BIGBOY MAKES IS ON THE CAGE:
http://www.youtube.com/watch?v=LHSB9STs-CY&feature=youtu.be


----------



## nycpigeonlady (Jan 22, 2012)

Oh wow, he looks great! I'm very impressed by his progress to jump-flying. I hope he makes it all the way. I have two pigeon in my feral flock who have been dragging their wings for years, one as badly as Bigboy, but it doesn't stop them from flying. 

You're right no to let him in with your pigeons for their sake, but also for his - he'll probably get badly pecked as a newcomer anyway so it won't be much fun at all. 

BTW, you've got a nice place there Dima with some beautiful plump pidgies.


----------



## Dima (Jan 15, 2011)

Thank you. Do you think is not safe to keep him in that cage when mines are not around/inside. So far so good,they share the same air,.i am worried for his dropings in the aviary, mines are pecking from the floor sometimes fallen seeds. And yes Bigboy improved quickly, he needs thou to fatten up.


----------



## Birdbabe (Jan 24, 2006)

Whats one more??? Im not much help am I ????Hee hee He looks great by the way, I honestly think he will not be able to be released, so if you dont keep him, I hope he gets to someone who can. Good luck.


----------



## nycpigeonlady (Jan 22, 2012)

I wouldn't put him in the cage even when your pigeons are not there. Sharing the same outdoor air is one thing, sharing the same floor, perches etc. is another. Besides, the reason he wants to get in there is because of all the other birds, so if they are not there, there won't be much point for him - he craves the interaction and he'll be getting more of it by being outside their cage while they are there, than inside by himself.


----------



## Dima (Jan 15, 2011)

Thank you. Do you think is not safe to keep him in that cage when mines are not around/inside. So far so good,they share the same air,.i am worried for his dropings in the aviary, mines are pecking from the floor sometimes fallen seeds. And yes Bigboy improved quickly, he needs thou to fatten up.


----------



## Dima (Jan 15, 2011)

nycpigeonlady said:


> I wouldn't put him in the cage even when your pigeons are not there. Sharing the same outdoor air is one thing, sharing the same floor, perches etc. is another. Besides, the reason he wants to get in there is because of all the other birds, so if they are not there, there won't be much point for him - he craves the interaction and he'll be getting more of it by being outside their cage while they are there, than inside by himself.

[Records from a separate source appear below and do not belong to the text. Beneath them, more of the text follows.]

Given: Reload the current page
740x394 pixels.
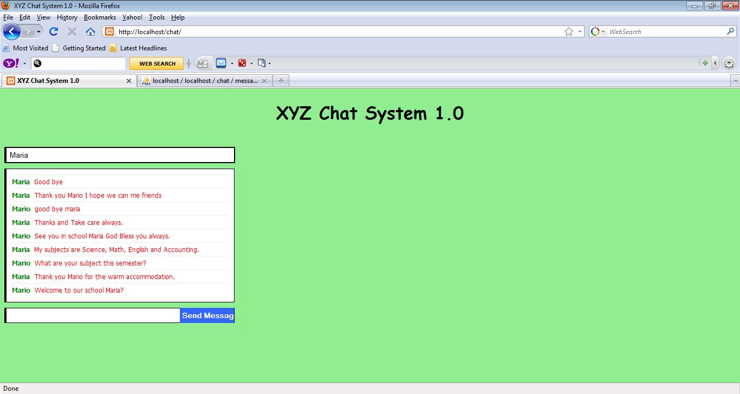Looking at the screenshot, I should pos(53,31).
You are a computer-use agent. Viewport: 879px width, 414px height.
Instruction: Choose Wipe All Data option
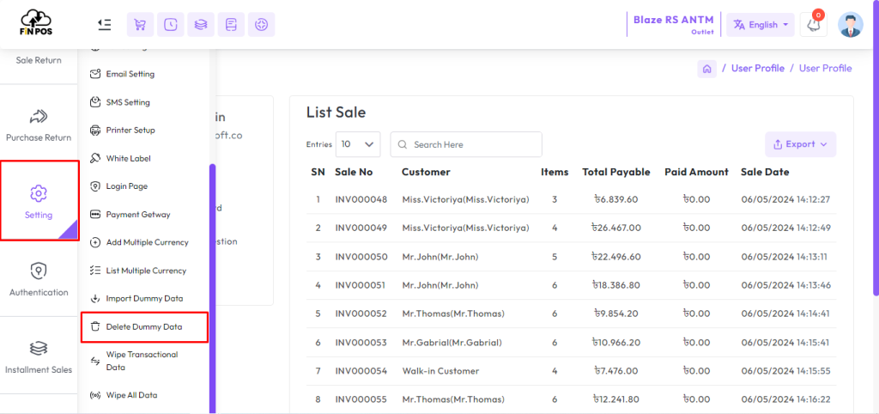[x=131, y=395]
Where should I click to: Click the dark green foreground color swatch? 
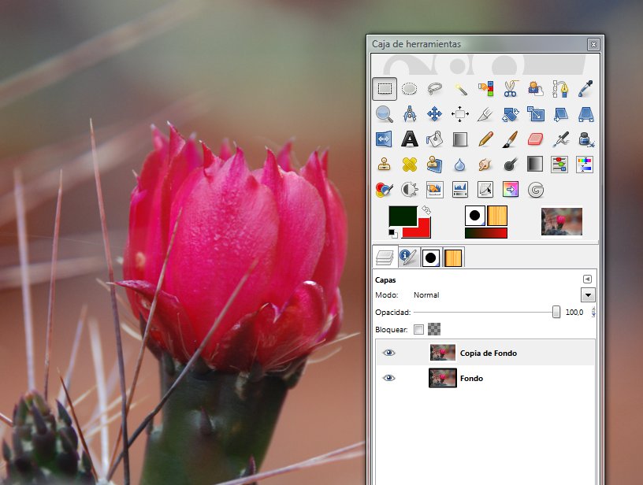(x=401, y=216)
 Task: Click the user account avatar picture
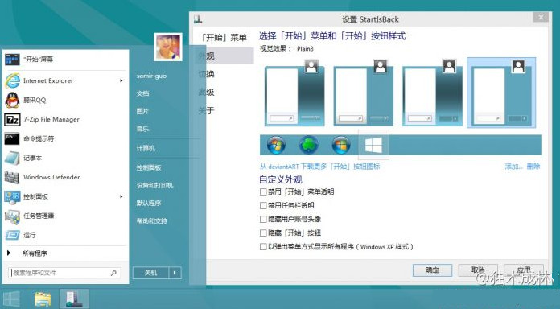coord(168,47)
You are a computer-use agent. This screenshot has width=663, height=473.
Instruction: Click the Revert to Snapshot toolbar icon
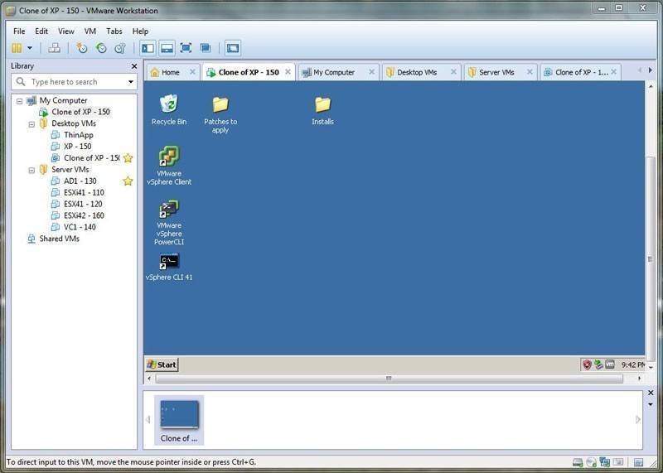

Thanks, i'll take your advise for 5 more weeks. Sorry that my replies duplicate,i am writing from my mobile.


----------



## Dima (Jan 15, 2011)

Birdbabe said:


> Whats one more??? Im not much help am I ????Hee hee He looks great by the way, I honestly think he will not be able to be released, so if you dont keep him, I hope he gets to someone who can. Good luck.


I appreciate your honesty, but by the same talk,i don't like to hear that he won't fly...i wonder if unproperly healed wing can serurgicaly be fixed by vets.


----------



## Dima (Jan 15, 2011)

Bigboy's wing is still hanging down. Sincerely i suffer because of that; i am not used to see a disabled bird that tries to fly and cannot.

More precisely it's not his whole wing dropping, it's only the part of the long feathers. They hang really low and it's bother him even when he's walking and because of that he walks sideway since the long feathers are touching his leg. I taped it for 4 days, but after untaping him for 2 days he wouldn't even try to flap or stretch (even thou the flapping and stretching at his right wing is not complete).

So today i called the vet and left a message with receptionist since i paid examination and she said the wing is not broken. But i have a clue that it's not broken from the top, but only where the long feathers are attached.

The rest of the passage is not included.